Et les économistes s'en vont répétant aux ouvriers : travaillez, travaillez pour augmenter la fortune sociale ! […] Et, au nom de la mansuétude chrétienne, un prêtre de l'Église anglicane, le révérend Towsend, psalmodie : travaillez, travaillez nuit et jour ; en travaillant vous faites croître votre misère, et votre misère nous dispense de vous imposer le travail par la force de la loi. L'imposition légale du travail « donne trop de peine, exige trop de violence et fait trop de bruit ; la faim, au contraire, est non seulement une pression paisible, silencieuse, incessante, mais comme le mobile le plus naturel du travail et de l'industrie, elle provoque aussi les efforts les plus puissants. »
Travaillez, travaillez, prolétaires, pour agrandir la fortune sociale et vos misères individuelles ; travaillez, travaillez, pour que devenant plus pauvres vous ayez plus de raison de travailler et d'être misérables. Telle est la loi inexorable de la production capitaliste.

·····

Consignes:
1. Dans le texte sur le travail, quel prêtre de l'Église anglicane est cité ?
2. Recopiez le passage du texte sur le travail qui commence par « Travaillez, travaillez, prolétaires, pour » et se poursuit jusqu'à « la production capitaliste. ».

Bloc de données:
·····

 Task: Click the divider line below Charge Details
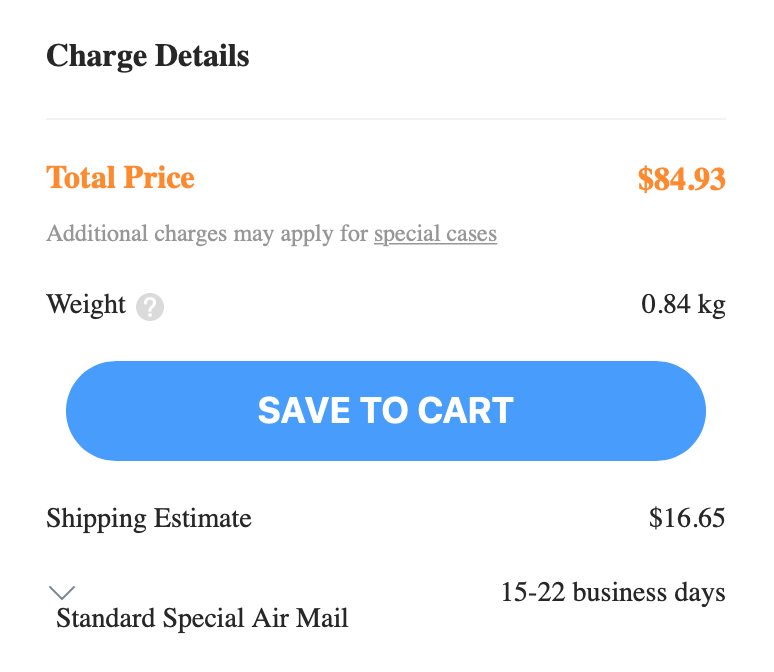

·····

Résultats:
1. Le révérend Towsend.

2.
Travaillez, travaillez, prolétaires, pour agrandir la fortune sociale et vos misères individuelles ; travaillez, travaillez, pour que devenant plus pauvres vous ayez plus de raison de travailler et d'être misérables. Telle est la loi inexorable de la production capitaliste.